Material to process below:

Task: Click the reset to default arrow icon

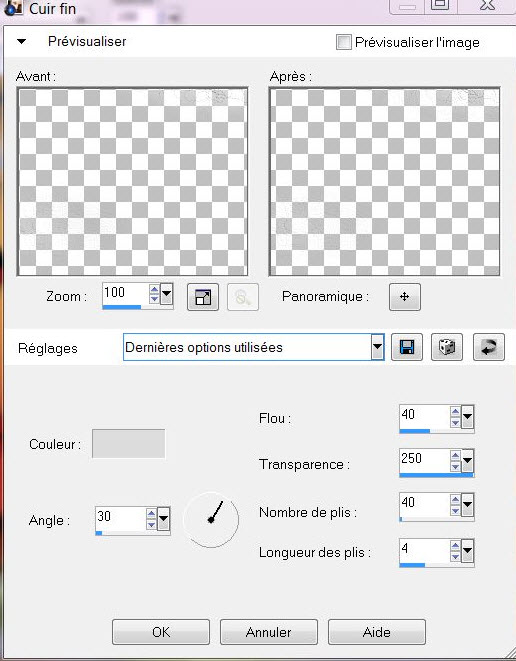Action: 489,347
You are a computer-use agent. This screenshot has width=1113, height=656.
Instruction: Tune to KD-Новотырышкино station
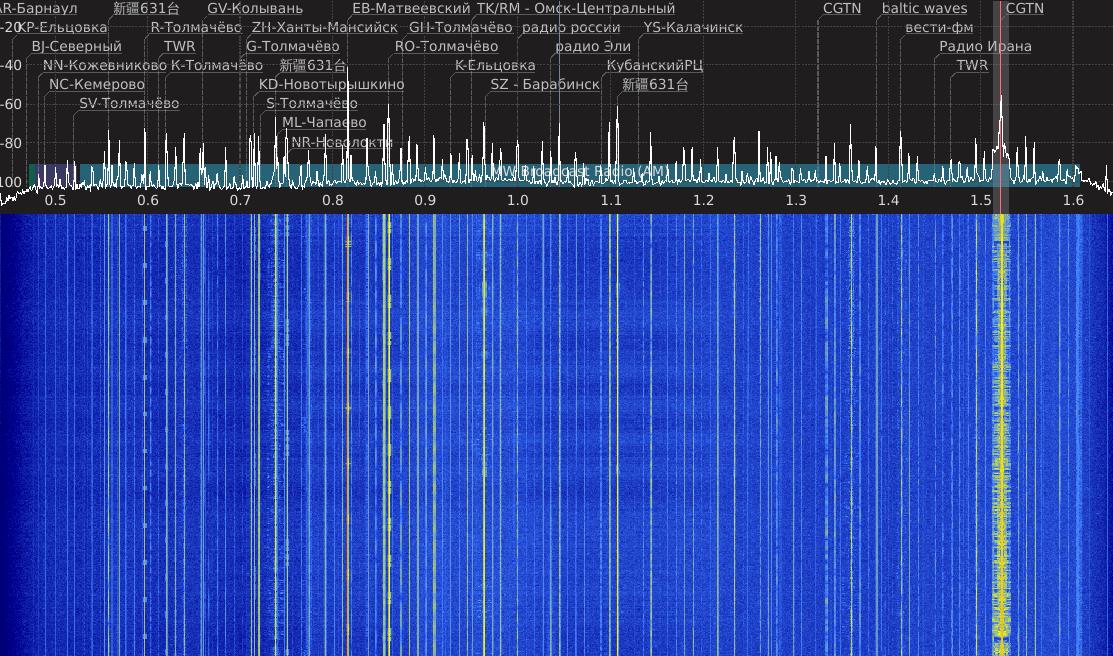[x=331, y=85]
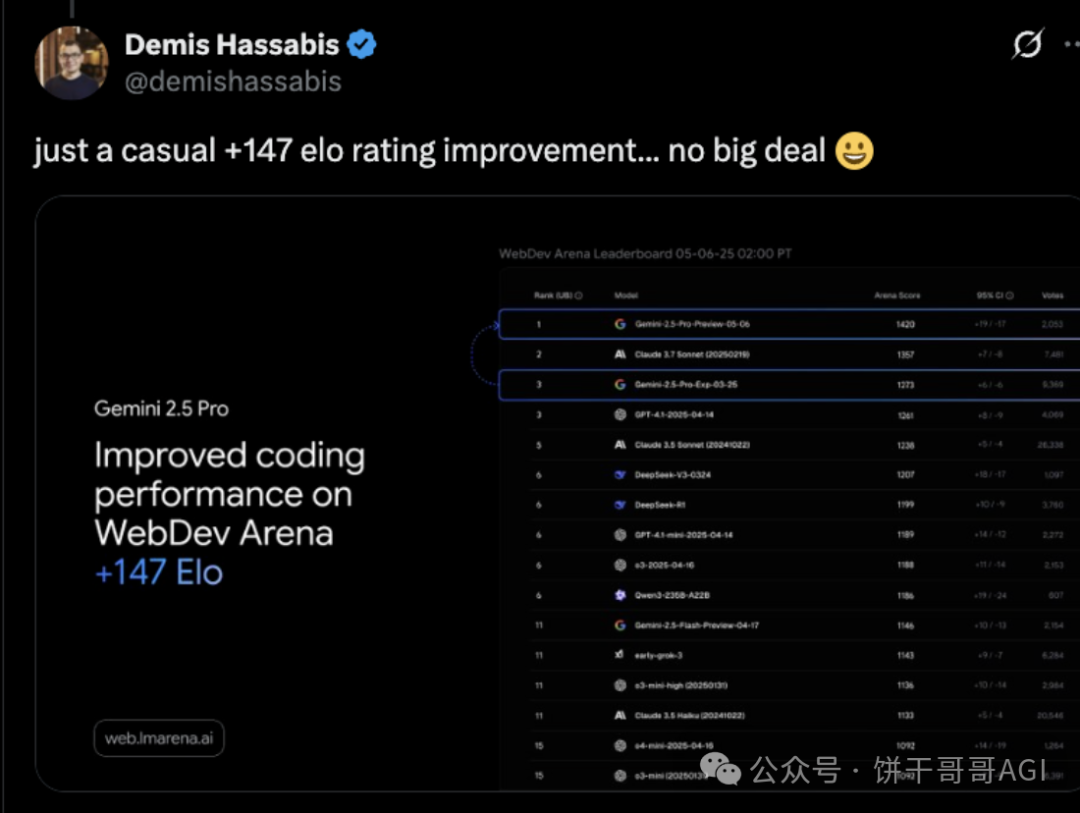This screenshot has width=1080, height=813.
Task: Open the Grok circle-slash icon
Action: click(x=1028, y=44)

End of Material to process.
Material to process below:

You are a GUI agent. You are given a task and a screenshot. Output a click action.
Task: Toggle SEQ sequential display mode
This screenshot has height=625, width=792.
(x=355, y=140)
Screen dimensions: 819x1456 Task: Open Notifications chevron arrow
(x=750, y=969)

End of Material to process.
Material to process below:

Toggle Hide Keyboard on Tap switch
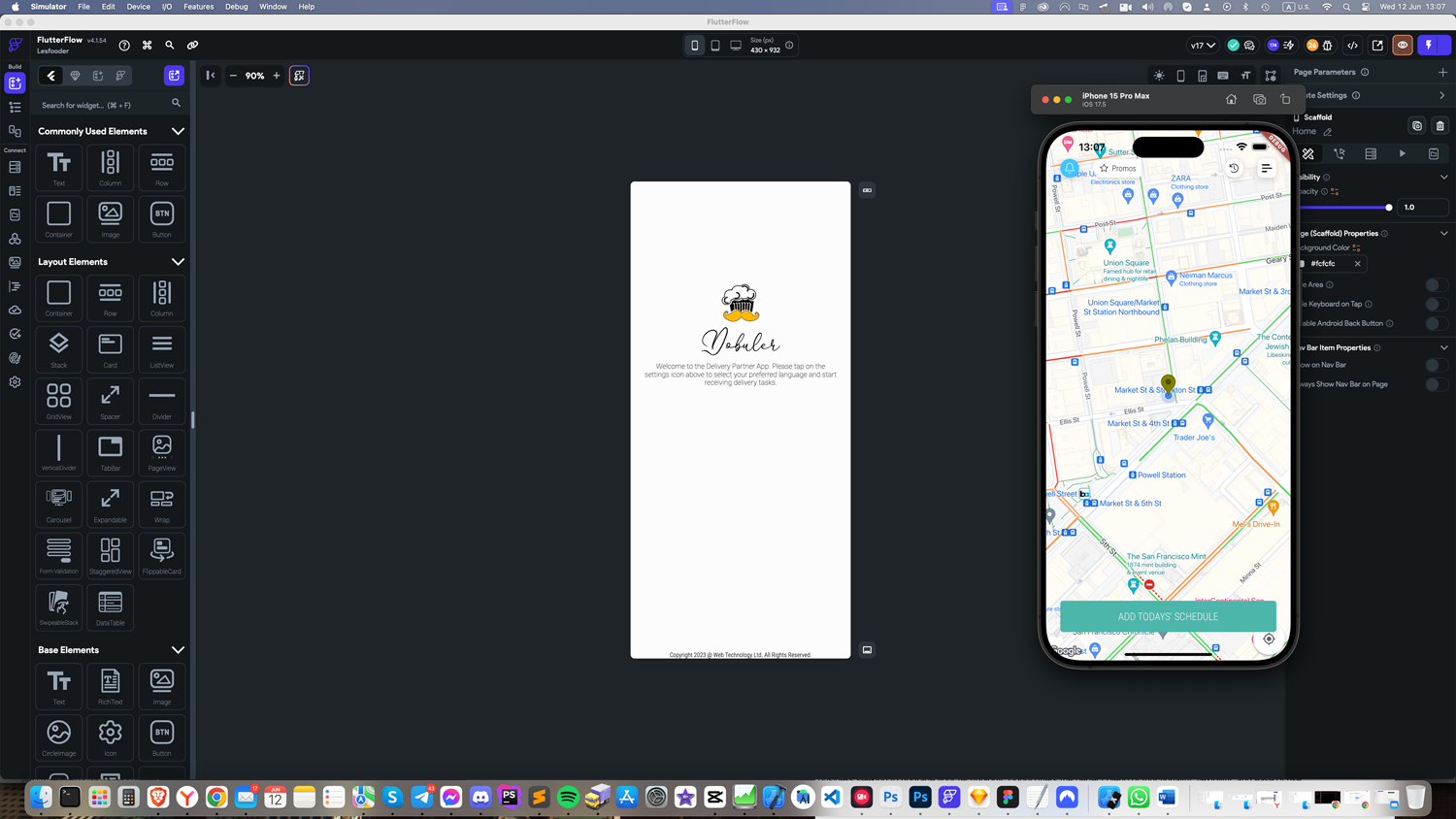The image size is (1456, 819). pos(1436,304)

End of Material to process.

◆ **What needs to be done**: From the records above, return each line where "agent" occurs.

◆ **Exercise response**:
You are a computer-use agent. This screenshot has width=1113, height=656.
You are a GUI agent. You are given a task and a screenshot. Output a click action.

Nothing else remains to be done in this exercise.